I will not pretend to have anything close to a solution or answer
for anyone on this. We each have our own paths to discover and follow,
and the ways that work for me are mine alone. I do believe however,
that by sharing my experience others may smile and remember their
own, and others yet will be able to grasp their own reins and move
forward.
The disgusting, horrendous, unthinkable fantasy that I have had
is a rape fantasy. How can I want something that brings terror and
vulnerability to women all over? Oh what would the women's libbers
think of me? What am I asking of my partner? How can I talk of this
aloud? I'm going to take a few steps into the past to describe the
metamorphosis of these desires within me.
My memory tells me that I was 9 or 10, early enough for me to not
feel a paralyzing shame for my desires. Society had taught me enough
though, to not talk about it with mom. I was staying with a relative
I would visit often. The significance of this is that uniquely during
these trips I had my own bedroom. Alone and long after others were
asleep, I would act out small fantasies of being kidnapped and taken
somewhere strange and scary. I'd lay in bed then and envision things
being forced upon me (intercourse was not yet involved). I would
fall to sleep dreaming of being taken under someone's control and
desires. These occasional fantasies continued through most of my
childhood growing some as my innocence shrank.
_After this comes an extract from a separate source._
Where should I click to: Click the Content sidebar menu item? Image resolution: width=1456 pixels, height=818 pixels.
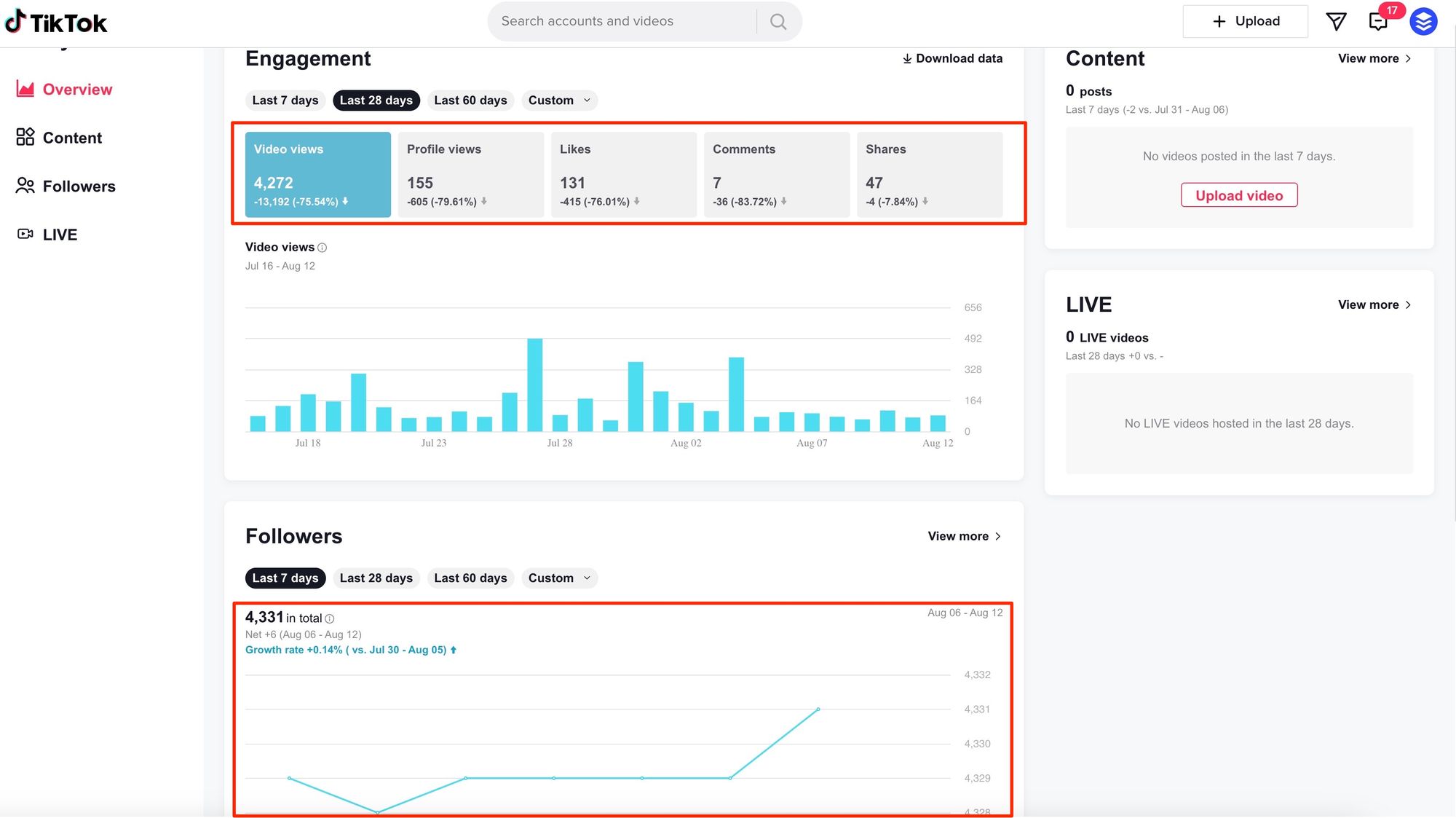pyautogui.click(x=71, y=137)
Let us fast forward to my late teens. I'd been sexually active
a number of years at this point. Through these years, I was always
searching for fulfillment and satisfaction. This I was unable to
find. I had put my early fantasies in a dark corner. This continued
until a fortuitous meeting with one who would ultimately teach me
much about myself. We met on military duty, and got to know one
another while stationed on a boring post. During one of our many
24-hour assignments we decided to take turns sharing sexual experiences
of the past and fantasies of the future. The banter back and forth
revealed some delicious wants on his part, and allowed me comfort
to re-explore my early fantasies. By this time in my life, I knew
that my desires were dirty, wrong, and certainly should not be vocalized.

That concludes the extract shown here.